Using wearable technology activity monitors to increase physical activity and decrease sitting time amongst breast cancer survivors

Background

Breast cancer survival rates are high, however, many women experience ongoing poor health and compromised quality of life as a result of this disease and its treatment. Increasing physical activity is known to improve health outcomes for women who have had breast cancer (‘survivors’); reducing the time they spend sitting each day may also benefit their health. Most breast cancer survivors do not do enough physical activity to remain in good health, and many spend prolonged periods of time – upwards of ten hours per day – sitting.

Wearable technology activity monitors provide automated feedback on physical activity and sitting time via mobile telephone applications or personal computer. The technology is low cost, has wide reach and has broad applications for use in clinical and public health settings. Initial interventions in healthy populations have shown promising results. To date, no published studies have examined the use of this technology in cancer survivors.

Hypothesis and objectives

The objective was to test whether giving breast cancer survivors wearable activity monitors, such as the Fitbit® Flex or the JawboneTM UP24, in conjunction with telephone health coaching (the ‘intervention’), increases their physical activity and reduces their sitting time.
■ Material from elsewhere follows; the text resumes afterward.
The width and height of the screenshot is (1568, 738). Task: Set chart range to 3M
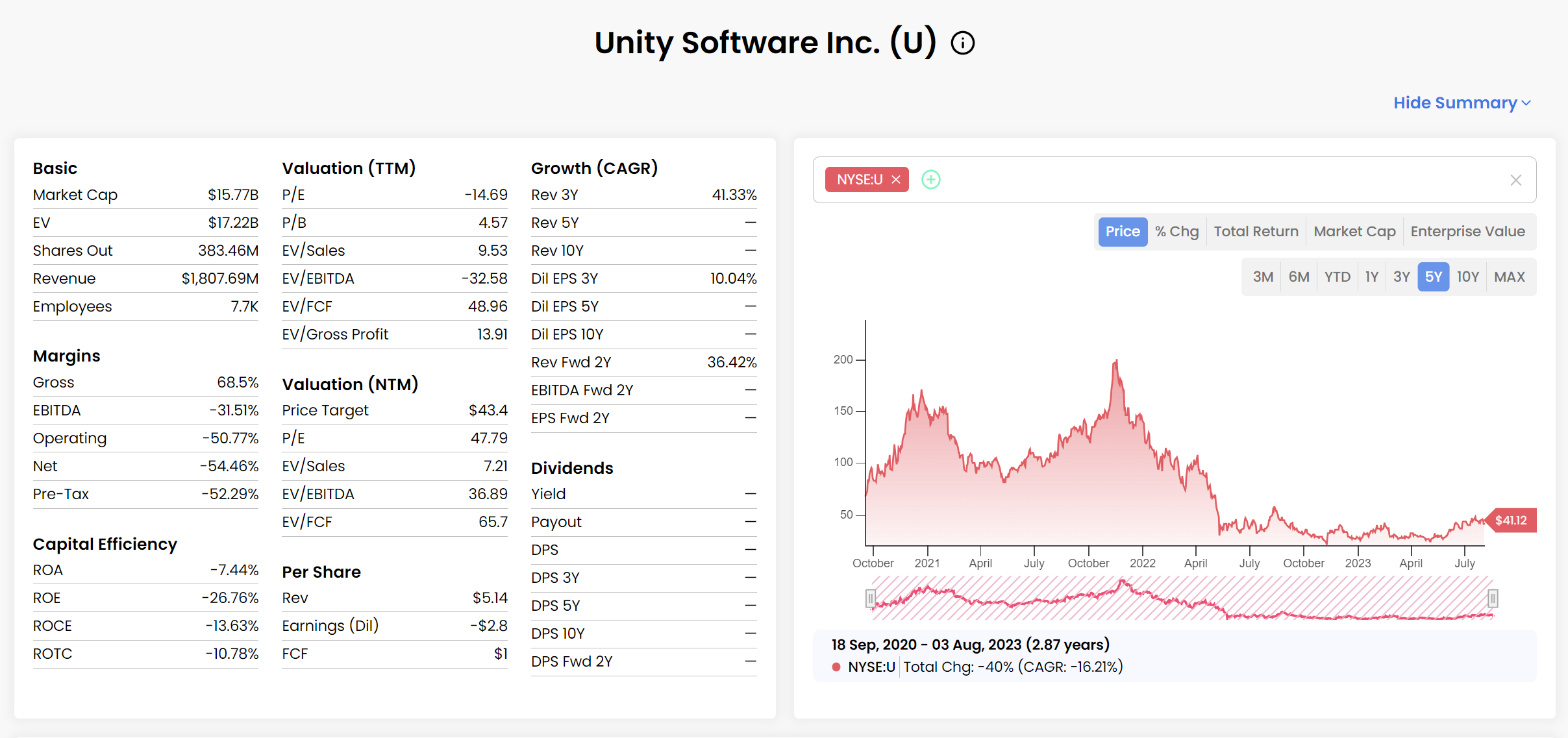tap(1262, 277)
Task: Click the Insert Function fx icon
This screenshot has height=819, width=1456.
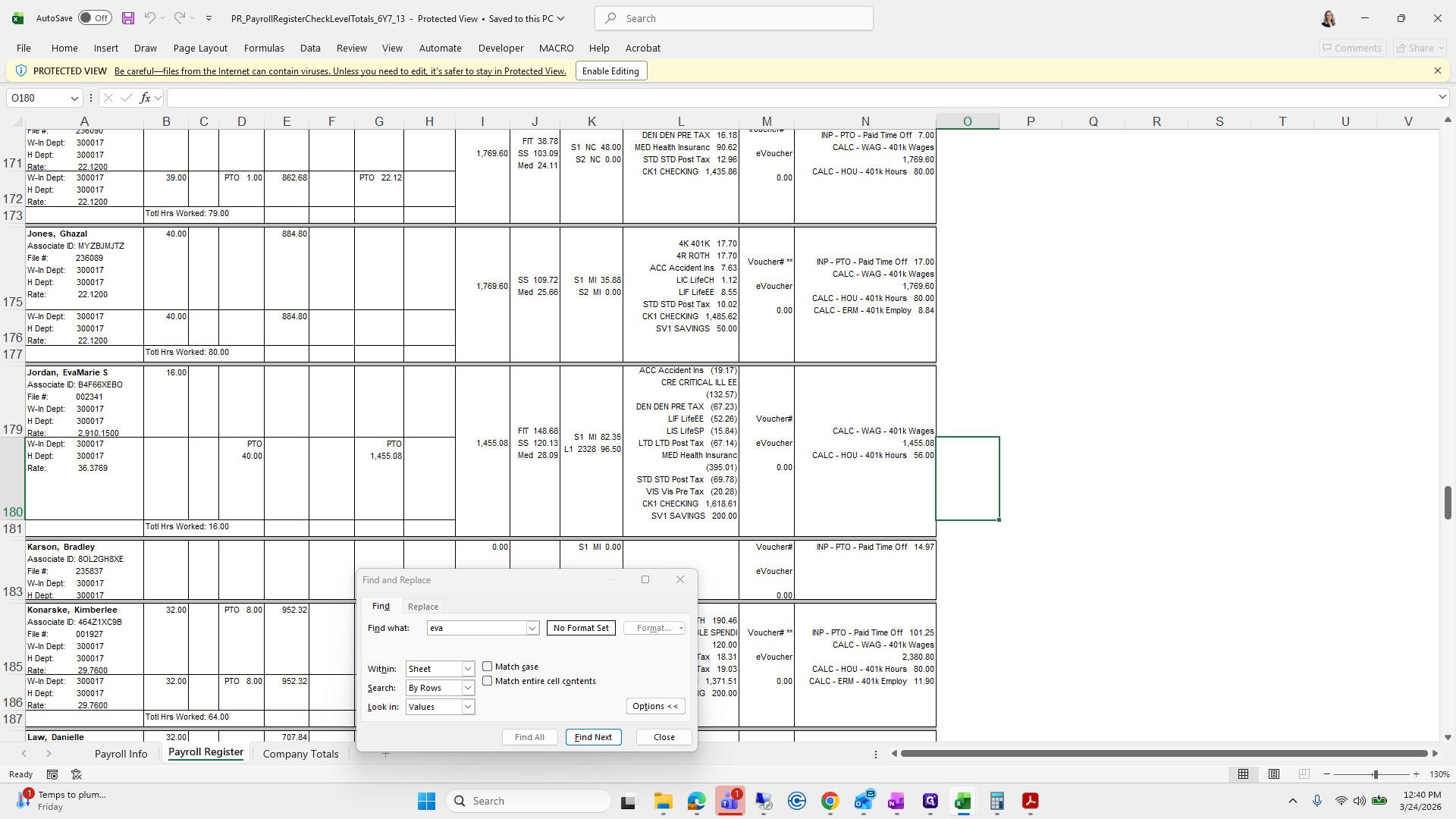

We also examined whether improvements in these behaviours were sustained after the breast cancer survivors stopped using the wearable activity monitor and receiving telephone health coaching. Finally, we examined whether the wearable activity monitor alone leads to any changes in physical activity or sitting time.

How the study was carried out

We recruited 83 inactive, postmenopausal women diagnosed with stage I-III breast cancer who had finished treatment, and randomly assigned them to receive the full intervention (‘intervention group’), or to receive an abridged intervention after a 12-week wait (‘waitlist control group’). To assess how effective the full and abridged interventions were, we measured participants’ physical activity and sitting time with accelerometers (research devices that accurately measure movement) at the start of the study, following the first 12-week period, and after the second 12-week period.

Conclusions

Women in the intervention group increased their physical activity by about 70 minutes per week, and decreased their sitting time by about 40 minutes a day, in comparison with women who had not received any intervention during the first 12 weeks. The women in the intervention group successfully maintained their increased physical activity over another 12-week period (where they did not have any contact with the research team). However, they did increase their sitting time over this second 12-week period.

The study participants who received the abridged intervention (the Garmin Vivofit2® only) increased their physical activity and reduced their sitting time. Over the second 12-week period, the waitlist control group increased their physical activity by about 30 minutes a week, and reduced their sitting time by close to 40 minutes a week. However, we did not have a comparison group to compare their behaviour change to, so the waitlist control results should be interpreted with some caution.